Speaker A:If I was hypermobile, then there'd be more of a bend that way.
Speaker A:So elbows hyperextend.
Speaker A:If I could do that on both elbows, that's another two points.
Speaker A:If I can keep my legs straight, get my palms flat down on the floor, that's another point.
Speaker A:And then you look at the knees and there's a couple of other tests as well.
Speaker A:So the higher the score, the more you score on the Beighton scale.
Speaker A:If people score highly on the Beighton scale, then they may go on to do other tests.
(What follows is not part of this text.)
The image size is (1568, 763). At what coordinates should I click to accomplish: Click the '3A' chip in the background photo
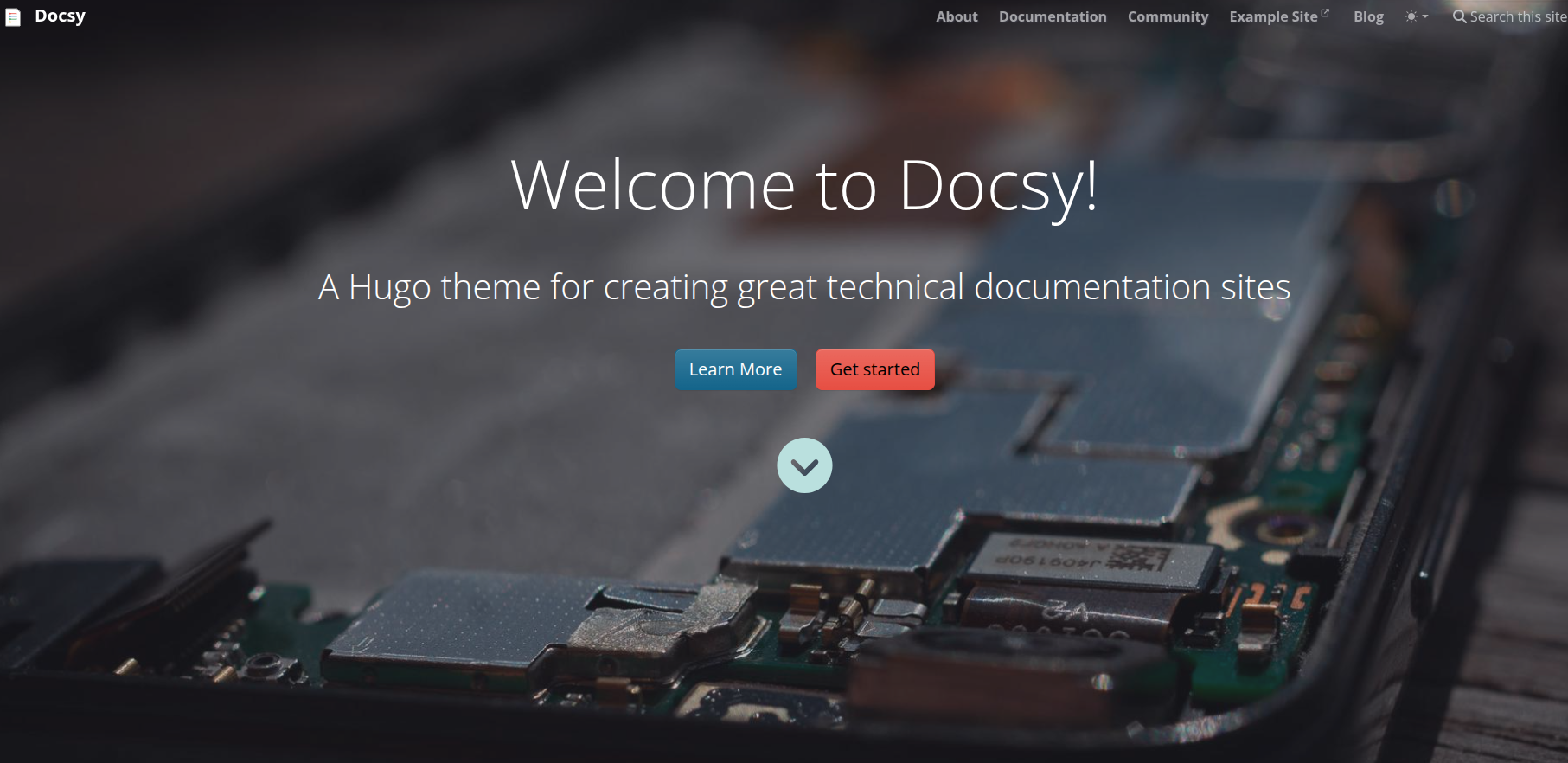pos(1065,612)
Speaker B:Let's talk about helping to manage it then because I guess there's a range of things that you're able to do.
Speaker A:Yeah, yeah, there is.
Speaker A:I mean, one of the things that can happen with hypermobility is that lots of muscle and joint aches.
Speaker A:Now the muscle and joint aches are because the muscles are trying to do the job that the ligaments and tendons can't do.
Speaker A:So ligaments and tendons being loose means that, say again, let's go with the elbow ligaments and joints that are Loose in the elbow means that the elbow might hyperextend, which then puts more tension in the elbow joint.
Speaker A:Now, because the ligaments and tendons can't do it, you build up the strength in the muscles.
Speaker A:So one of the issues that can cause the muscle tension, the muscle pain, is the fact that the muscles are overworking.
Speaker A:They're constantly trying to stabilize a joint which is unstable.
Speaker A:So what I would do with someone in that situation, first thing to do would be to build the strength in the muscles.
Speaker A:We can't improve the strength or the stability in the ligaments and the tendons because they, you know, that's the genetic thing that we cannot control.
Speaker A:But what we can do is make the muscles stronger to, to be able to better support the ligaments and tendons.
Speaker A:So a strength program is a definite.
Speaker A:But there's a little caveat to that in that you can't go down the typical gym and go, okay, you've, you, you've had a hypermobility diagnosis.
Speaker A:You then want to get stronger.
Speaker A:You need to find somebody that understands what hypermobility is so they can then do a proper assessment and then build the strength and the muscles that need to be strengthened around the joint.
Speaker A:It's not immediately obvious.
Speaker A:So if you went to your typical gym and tried to do that yourself, you know, you might think, okay, I'll strengthen the bicep and tricep.
Speaker A:And that's going to sort out, actually, there's a lot of muscles around the elbow joint, not just the bicep and tricep.
Speaker A:You've got all the flexors and extensors in the forearm as well.
Speaker A:All of those come across the elbow joint.
Speaker A:So you need to work on everything.
Speaker A:And also, if you start too heavy or you've got poor technique, that's potentially going to make things worse rather than better.
Speaker A:So if you're going to start a physical program, which is what I'd recommend, find somebody who knows what hypermobility is first.
Speaker A:So that's a conversation you need to have, because if they don't understand what it is, they can potentially make things worse.